**Instructions to follow:**
Pull out each line of the data that contains the string "chevron", treating uppercase and lowercase as different.

— Begin Material provided —

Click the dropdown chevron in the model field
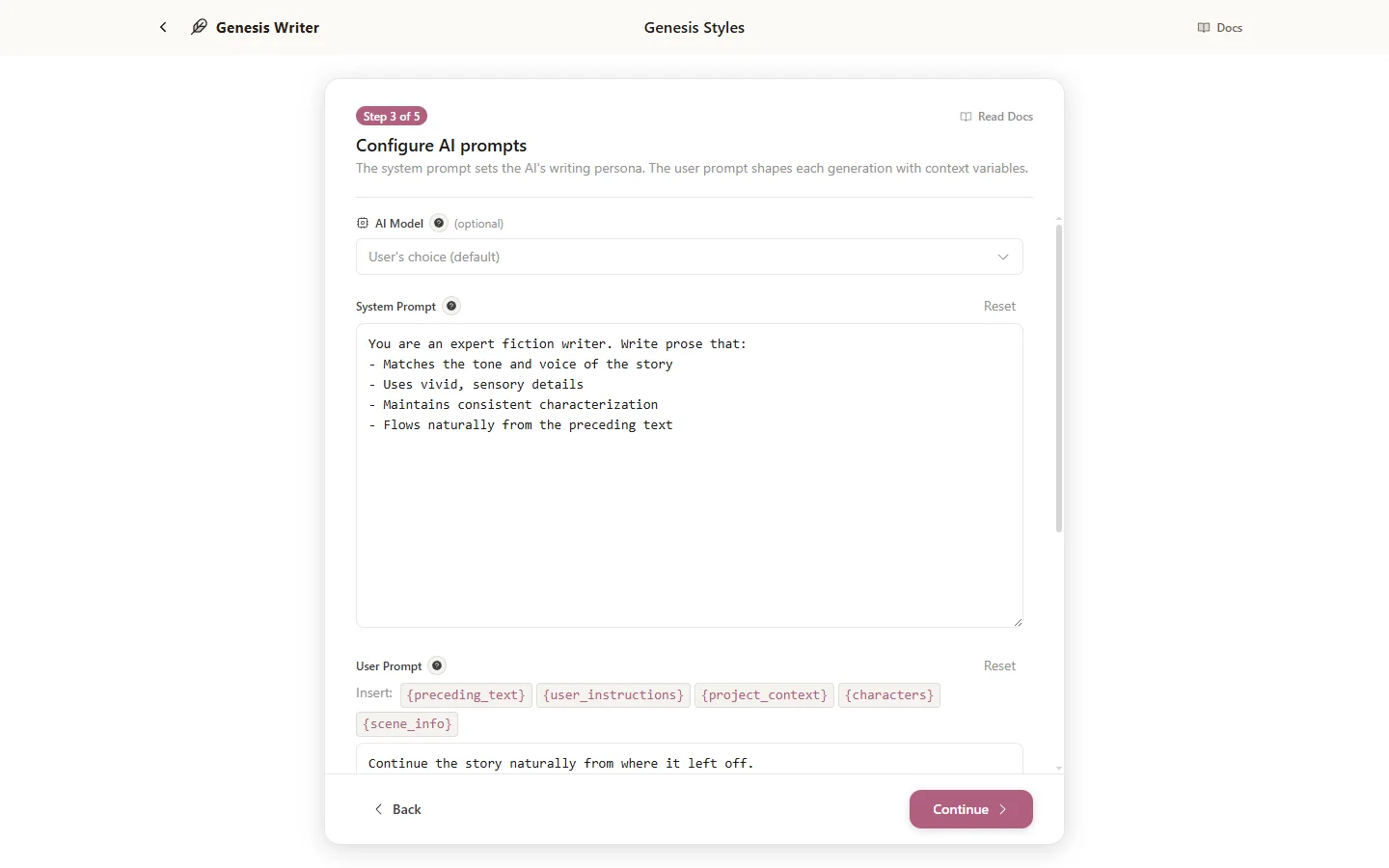1389x868 pixels. (1003, 257)
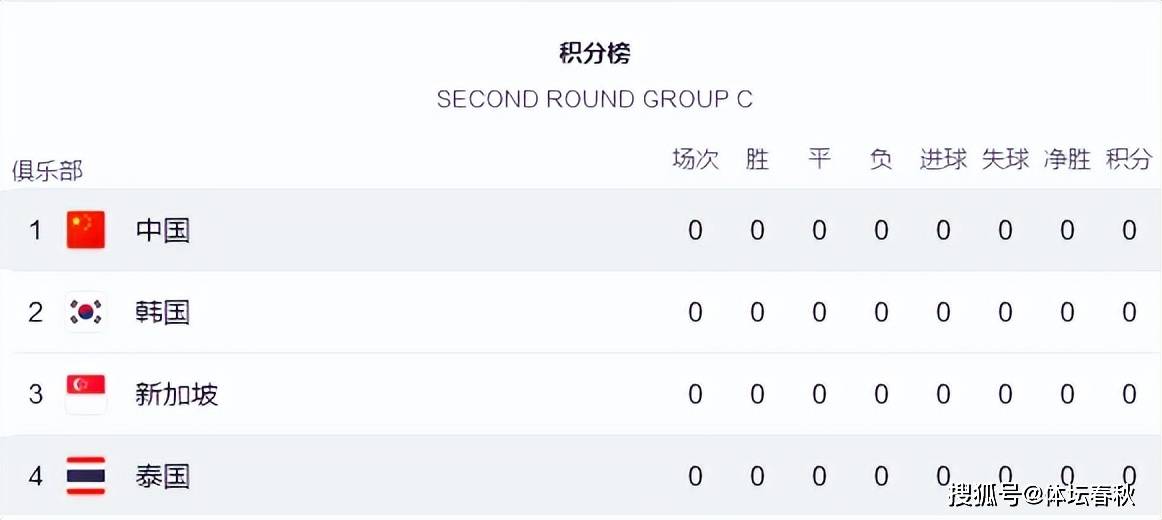Select the 泰国 team name
This screenshot has width=1162, height=520.
tap(163, 476)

— End Material provided —

**Solution to this task:**
Click the dropdown chevron in the model field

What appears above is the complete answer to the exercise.